Examples of percentages

Imagine we define a profile which checks whether a column contains "spaghetti". A configuration of that would look like the following:

If we run profiling on a database, it will check all columns whether at least 40% of all rows of that column contain "spaghetti" anywhere in it. If this is the case, a profile will be applied to that column.

If a column named Italian_Recipes contains 1000 rows, and 350 of them contain the word "spaghetti", then the profile is not applied. This is because 350/1000 rows = 35%, which is less than the 40% we specified.

If the same column contained 400 rows that did contain "spaghetti", it would apply the profile to this column. If the same columns contained 500, 800, or even all rows, it would also apply the profile.

Description

The description field allows you to enter a description for what your profile is meant to do or other information regarding it. This is a simple text field.

Comment

Here you can enter your comments to keep track of the work you have done on any given project.

Importing Metadata

Using the button Import metadata (or using the top-left menu option Project → Import and synchronize → Import metadata wizard), a wizard for importing meta data of the specified database is started. Importing the metadata through this wizard consists of three steps:

Selecting which tables and to import (and from which schema)
Selecting which foreign keys to import;
Starting the metadata import.

Step 1: Selecting the schemas and tables

During this first step, the user can select the tables to be imported. The screen consists of two halves.

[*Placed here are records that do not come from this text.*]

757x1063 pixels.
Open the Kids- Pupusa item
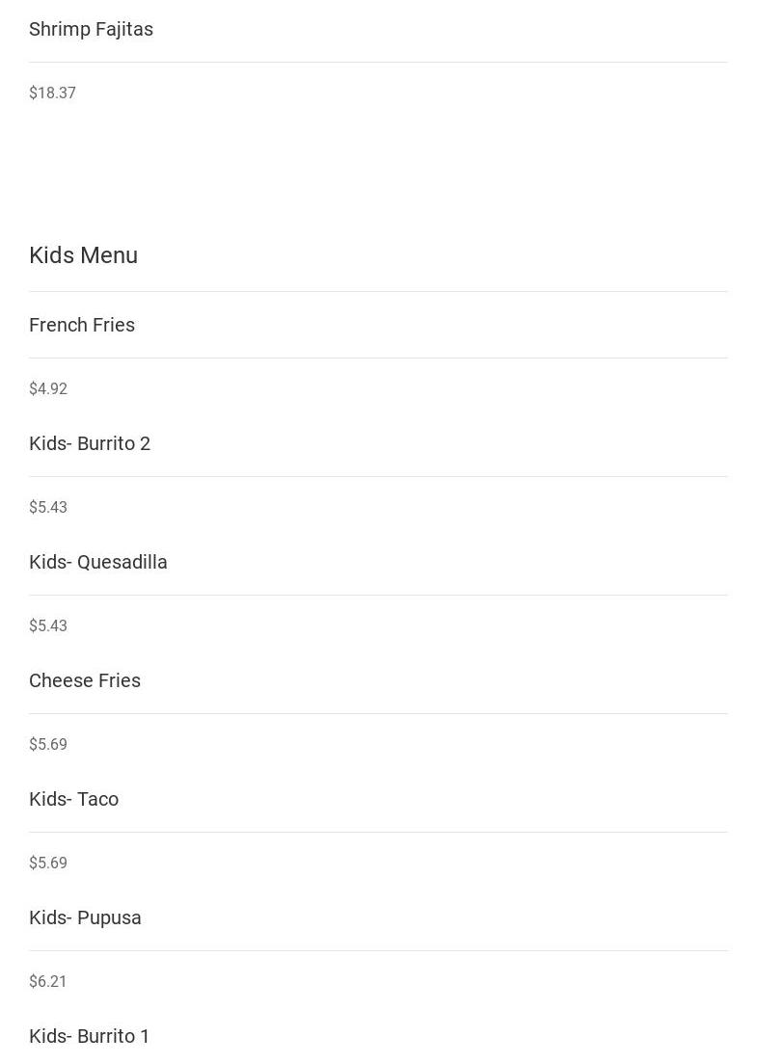85,917
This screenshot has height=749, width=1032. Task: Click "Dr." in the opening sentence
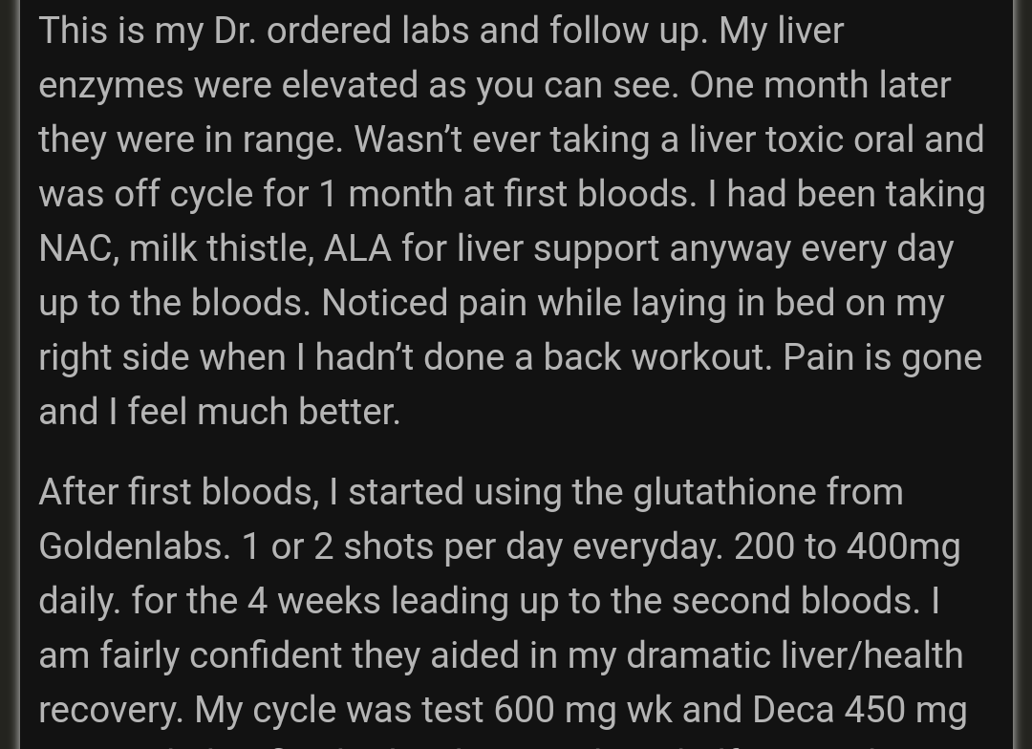(x=234, y=31)
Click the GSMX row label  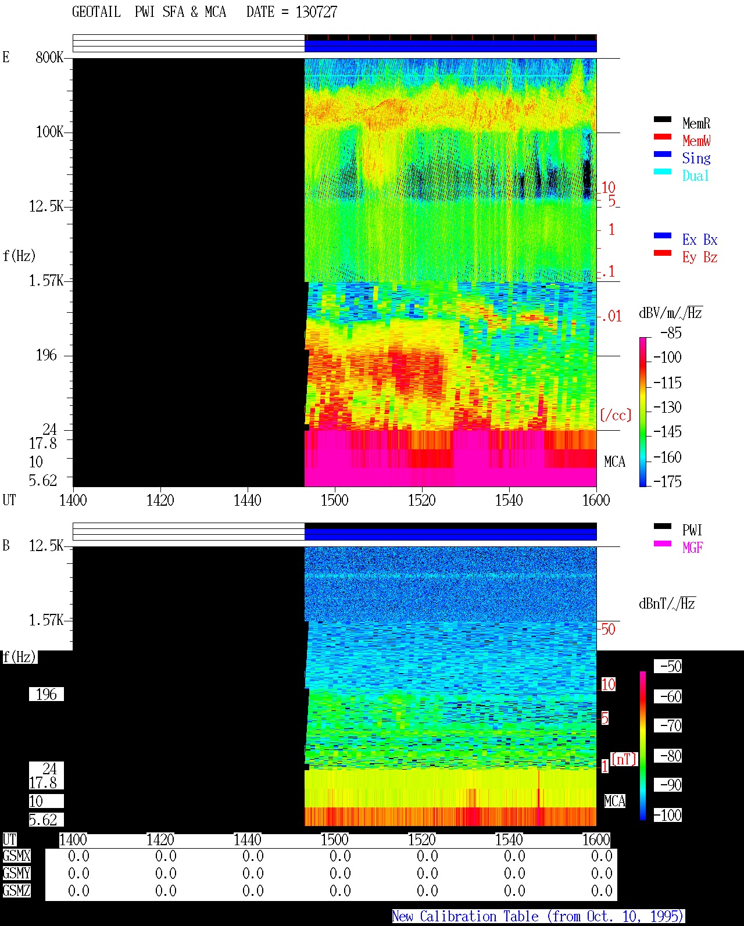[16, 856]
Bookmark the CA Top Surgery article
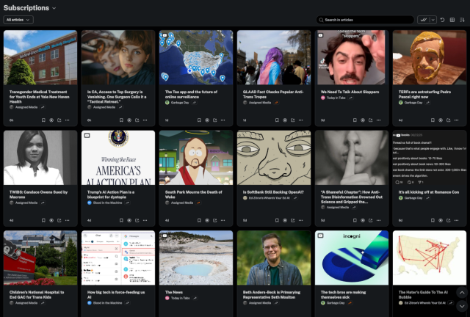 point(120,119)
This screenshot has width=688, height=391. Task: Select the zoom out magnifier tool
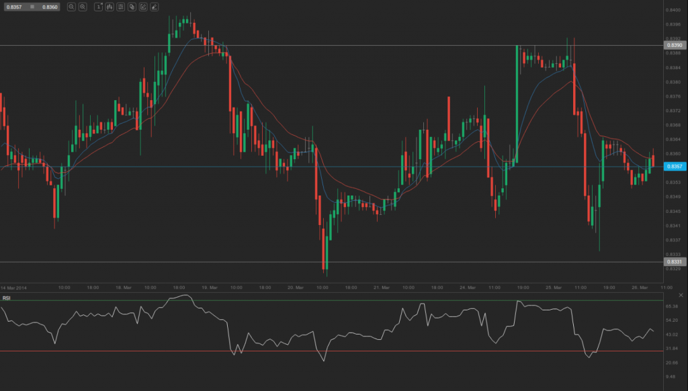[71, 7]
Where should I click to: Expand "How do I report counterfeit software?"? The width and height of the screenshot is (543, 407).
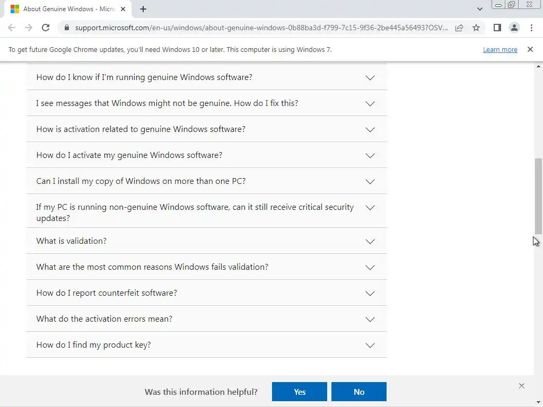[206, 293]
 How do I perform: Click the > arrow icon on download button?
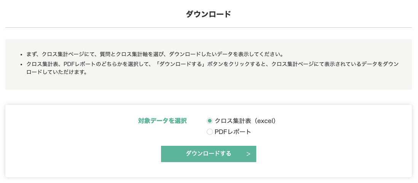click(x=248, y=154)
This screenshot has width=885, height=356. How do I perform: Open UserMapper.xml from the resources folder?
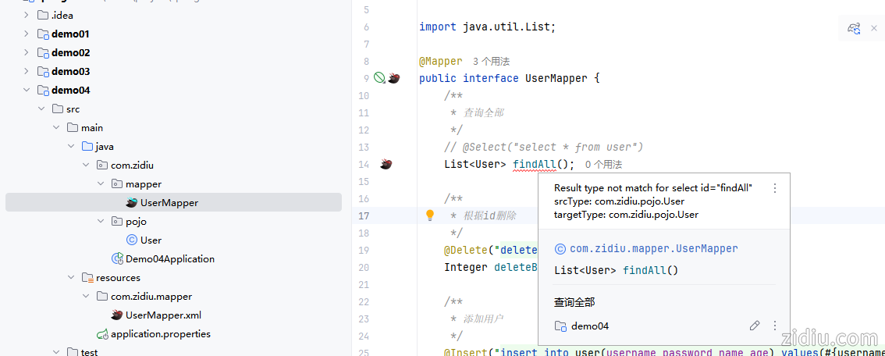[x=164, y=315]
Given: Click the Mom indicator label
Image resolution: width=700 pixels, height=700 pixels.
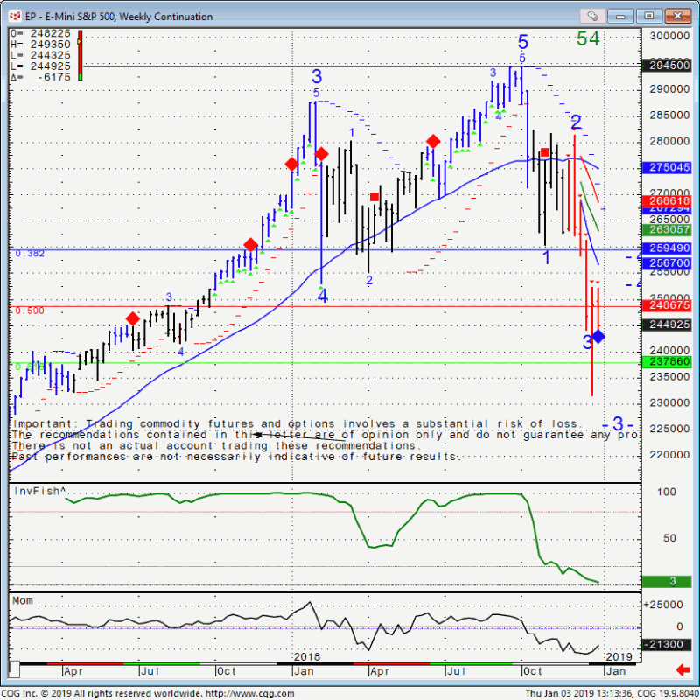Looking at the screenshot, I should coord(24,602).
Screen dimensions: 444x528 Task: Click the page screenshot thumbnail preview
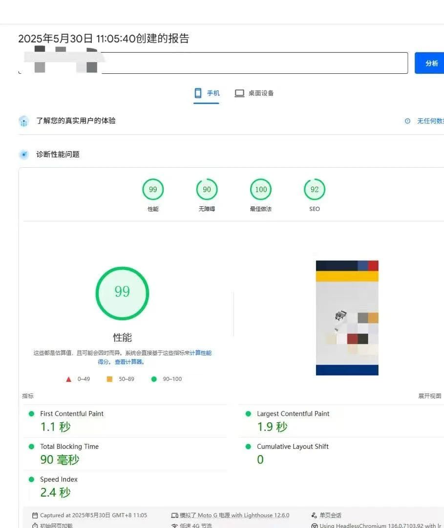pos(347,318)
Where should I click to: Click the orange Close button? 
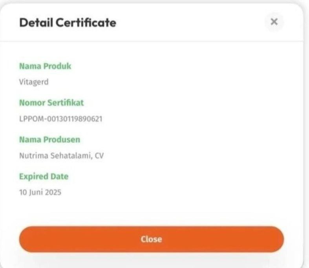(x=151, y=239)
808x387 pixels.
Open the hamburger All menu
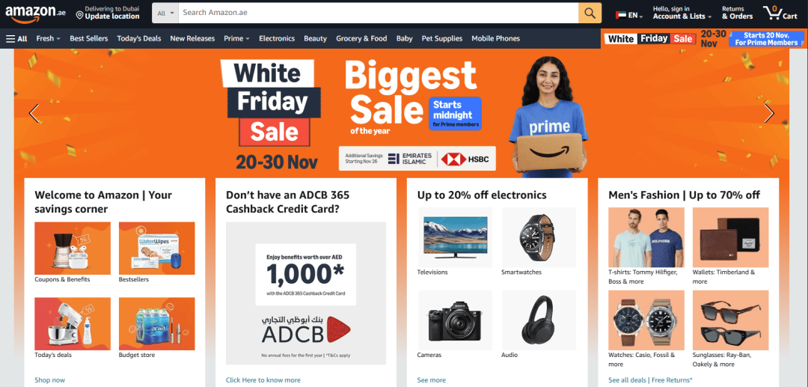pos(17,39)
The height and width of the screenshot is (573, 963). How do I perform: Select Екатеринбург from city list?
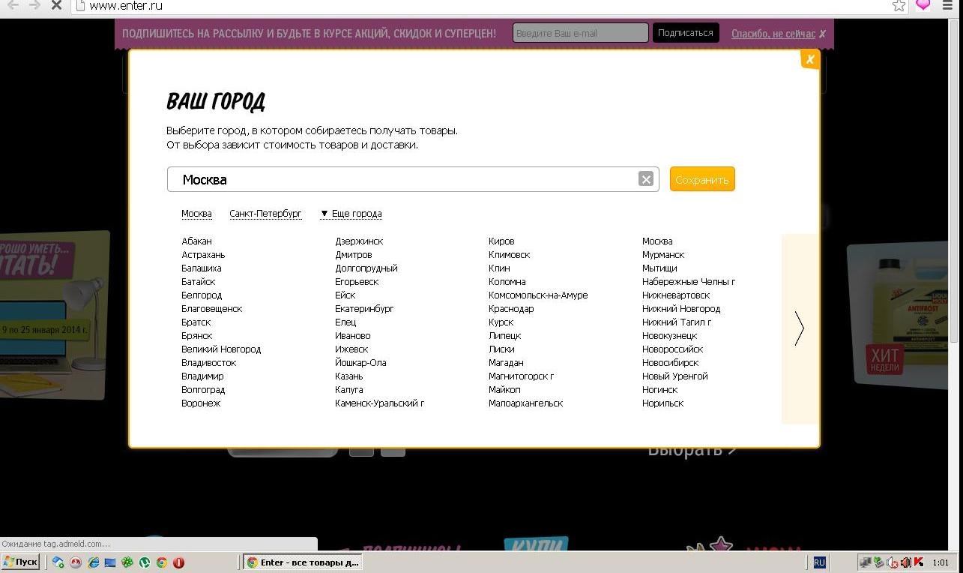364,309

The left part shows the metadata available in the database. In the drop-down box (top left) the scheme containing the tables can be selected. In the list below the user can select one or more tables which will be imported.

The right part shows the selected tables to imported.

With the single arrow ( > ), the selected tables are added to the list of tables to import. The double arrow ( >> ) will add all tables from the selected schema in the list of tables to import.

The Next button moves the wizard to the next step, selecting all tables moved to the right-hand side as tables to be imported.

Step 2: Selecting relations (foreign keys)

The next dialog allows the user to select the foreign key relations (FKs) to import. This dialog has the same format as the previous dialog. The list of available FK’s are derived from the selected tables. Again, the user can select one or more FK’s and add them to the list FK’s to import.

Normally, it's desirable to import all foreign key relations.

The Next button moves to the next step.

Step 3: Importing the specified metadata

The last dialog of the wizard allows the user to actually import the selected metadata (tables and FKs). By clicking on Start, the application will retrieve the selected metadata from the database.

The progress of the import can be monitored with the Progress Bar.

By clicking on Logging, the application shows the logging during import. This logging also provides input for resolving any errors that occurred during the import.

Synchronizing metadata

The Metadata Synchronization Wizard helps the user to process any changes to the data model of the target database, ensuring that anonymization can be executed on a changed data model. Synchronization can take place through a DME file or an ODBC database connection (Project Connection).

In the example below we use the ODBC Database connection.

The following screen shows a summary of the differences between the metadata from the target database and the metadata already imported into the application.

Changes may include tables, columns and Foreign Keys. In time they can be added, changed or deleted.

The Synchronization wizard does not distinguish between self-defined Foreign Keys and removed Foreign Keys from the database. They are both marked for deletion in the wizard.

By clicking next, a dialog will be opened for each type of change, where the user can decide whether he wants to process the change in his project.

These dialogs have the same format as the dialogs for importing metadata.

The last screen allows the user to process the selected changes in his project.

The progress of the synchronization can be monitored with the Progress Bar.